I see these activities as complementary. The tests/cavs_test.sh (and
associated driver code) are for running a CAVS test (i.e. producing a .resp
from a .req). The python code I submitted is when you don't have such a .req.
It checks the samples provided by NIST.
> A script to generate the input data and another one to check
> the response might be useful, however we can also use a fixed set of
> files and put them on ftp.gnupg.org. I can check whether the set I use
> can be made public. What is missing is the code to check the response.
I agree, except you don't need to provide them on ftp.gnupg.org - they are
already available from NIST. The generator script makes an application that
creates a set of requests and responses - I just encode them in C structures
rather than have to write them out and parse them back in.

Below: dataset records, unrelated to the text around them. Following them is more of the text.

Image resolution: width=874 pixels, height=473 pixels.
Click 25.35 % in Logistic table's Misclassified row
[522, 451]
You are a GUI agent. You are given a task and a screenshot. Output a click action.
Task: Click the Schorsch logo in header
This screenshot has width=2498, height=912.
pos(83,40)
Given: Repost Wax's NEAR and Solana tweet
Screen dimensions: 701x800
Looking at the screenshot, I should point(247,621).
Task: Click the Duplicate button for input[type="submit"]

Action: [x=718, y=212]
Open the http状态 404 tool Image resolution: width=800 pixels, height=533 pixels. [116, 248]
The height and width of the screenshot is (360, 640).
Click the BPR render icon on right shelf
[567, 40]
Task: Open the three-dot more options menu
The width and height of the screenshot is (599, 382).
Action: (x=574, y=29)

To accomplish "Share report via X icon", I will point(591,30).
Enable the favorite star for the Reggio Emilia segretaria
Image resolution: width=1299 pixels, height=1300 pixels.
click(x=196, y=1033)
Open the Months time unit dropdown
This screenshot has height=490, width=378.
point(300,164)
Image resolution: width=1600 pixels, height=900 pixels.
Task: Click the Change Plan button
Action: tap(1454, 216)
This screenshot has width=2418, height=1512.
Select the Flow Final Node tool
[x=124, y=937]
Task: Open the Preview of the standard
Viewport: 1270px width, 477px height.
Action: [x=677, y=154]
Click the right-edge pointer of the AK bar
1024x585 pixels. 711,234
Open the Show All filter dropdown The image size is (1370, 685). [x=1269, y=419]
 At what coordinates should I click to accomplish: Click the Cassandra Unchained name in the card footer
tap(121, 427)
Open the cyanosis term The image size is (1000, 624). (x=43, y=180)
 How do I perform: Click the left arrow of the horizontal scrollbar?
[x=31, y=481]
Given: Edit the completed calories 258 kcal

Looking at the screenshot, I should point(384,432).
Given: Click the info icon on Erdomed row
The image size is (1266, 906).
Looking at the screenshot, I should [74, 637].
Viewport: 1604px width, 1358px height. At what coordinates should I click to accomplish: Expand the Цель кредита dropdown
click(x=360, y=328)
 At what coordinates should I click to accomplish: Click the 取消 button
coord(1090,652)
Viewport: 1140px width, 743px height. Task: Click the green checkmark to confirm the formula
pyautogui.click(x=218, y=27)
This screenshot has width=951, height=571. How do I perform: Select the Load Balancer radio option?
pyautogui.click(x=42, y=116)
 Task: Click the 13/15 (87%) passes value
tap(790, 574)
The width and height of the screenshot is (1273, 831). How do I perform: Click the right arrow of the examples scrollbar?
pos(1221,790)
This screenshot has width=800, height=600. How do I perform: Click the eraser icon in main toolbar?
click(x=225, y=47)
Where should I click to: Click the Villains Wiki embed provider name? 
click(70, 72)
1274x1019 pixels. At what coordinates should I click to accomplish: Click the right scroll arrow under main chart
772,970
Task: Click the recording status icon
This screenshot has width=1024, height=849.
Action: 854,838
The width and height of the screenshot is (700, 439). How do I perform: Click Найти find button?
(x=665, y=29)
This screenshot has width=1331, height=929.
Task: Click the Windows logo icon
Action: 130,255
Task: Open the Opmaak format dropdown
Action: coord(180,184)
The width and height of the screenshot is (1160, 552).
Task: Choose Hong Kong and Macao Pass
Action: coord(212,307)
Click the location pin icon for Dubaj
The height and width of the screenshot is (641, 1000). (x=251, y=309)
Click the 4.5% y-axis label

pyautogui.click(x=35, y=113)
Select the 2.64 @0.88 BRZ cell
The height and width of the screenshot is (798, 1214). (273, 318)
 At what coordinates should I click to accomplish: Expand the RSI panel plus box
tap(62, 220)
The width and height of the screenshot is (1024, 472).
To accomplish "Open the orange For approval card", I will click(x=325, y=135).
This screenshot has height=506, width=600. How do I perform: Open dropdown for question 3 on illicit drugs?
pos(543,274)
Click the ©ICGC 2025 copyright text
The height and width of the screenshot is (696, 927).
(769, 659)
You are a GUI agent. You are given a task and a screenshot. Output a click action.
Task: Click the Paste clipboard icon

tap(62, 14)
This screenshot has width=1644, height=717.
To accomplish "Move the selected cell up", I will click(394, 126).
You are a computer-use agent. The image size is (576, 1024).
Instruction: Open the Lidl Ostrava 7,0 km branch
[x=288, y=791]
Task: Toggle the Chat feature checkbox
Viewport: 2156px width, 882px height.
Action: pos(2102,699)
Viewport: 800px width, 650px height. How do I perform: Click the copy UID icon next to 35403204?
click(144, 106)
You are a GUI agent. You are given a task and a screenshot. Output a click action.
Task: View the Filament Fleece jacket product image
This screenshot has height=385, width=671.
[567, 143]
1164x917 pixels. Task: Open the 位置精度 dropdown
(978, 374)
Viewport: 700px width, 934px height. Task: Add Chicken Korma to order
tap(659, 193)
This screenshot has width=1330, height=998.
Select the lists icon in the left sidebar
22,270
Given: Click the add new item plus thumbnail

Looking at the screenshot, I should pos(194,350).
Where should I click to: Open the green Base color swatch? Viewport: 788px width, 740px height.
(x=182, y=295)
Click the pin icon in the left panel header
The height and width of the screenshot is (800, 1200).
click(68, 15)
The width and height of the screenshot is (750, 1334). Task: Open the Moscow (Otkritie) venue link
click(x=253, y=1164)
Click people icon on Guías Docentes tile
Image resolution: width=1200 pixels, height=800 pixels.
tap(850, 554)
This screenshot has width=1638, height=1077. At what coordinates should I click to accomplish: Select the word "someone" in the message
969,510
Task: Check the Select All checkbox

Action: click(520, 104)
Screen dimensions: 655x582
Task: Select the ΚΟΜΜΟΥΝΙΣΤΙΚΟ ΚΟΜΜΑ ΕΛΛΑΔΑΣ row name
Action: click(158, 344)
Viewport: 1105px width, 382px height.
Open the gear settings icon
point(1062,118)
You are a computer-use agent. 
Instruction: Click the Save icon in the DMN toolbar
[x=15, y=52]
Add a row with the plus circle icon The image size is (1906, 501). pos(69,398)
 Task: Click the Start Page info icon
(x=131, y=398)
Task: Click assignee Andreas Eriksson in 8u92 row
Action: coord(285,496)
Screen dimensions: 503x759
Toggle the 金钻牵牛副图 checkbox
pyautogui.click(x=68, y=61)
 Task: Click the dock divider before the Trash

> BTW, I'd like to avoid yet another script language because we already
> have AWK (which is POSIX) and Perl.
I can appreciate that. Unfortunately I don't know either :-(
If I had a set of test vectors to use (e.g. if you could share the test
vectors from NIST CST that you got, even if they aren't made totally public)
perhaps I could rewrite the test driver. That could also eliminate the need
for unpacking the tests in the correct directory structure, and also the need
for the zip utility.
Note that the goal here isn't really hashing. That was just something I did to
de-risk a possible future implementation (where I don't have tests or
implementation) - GCM.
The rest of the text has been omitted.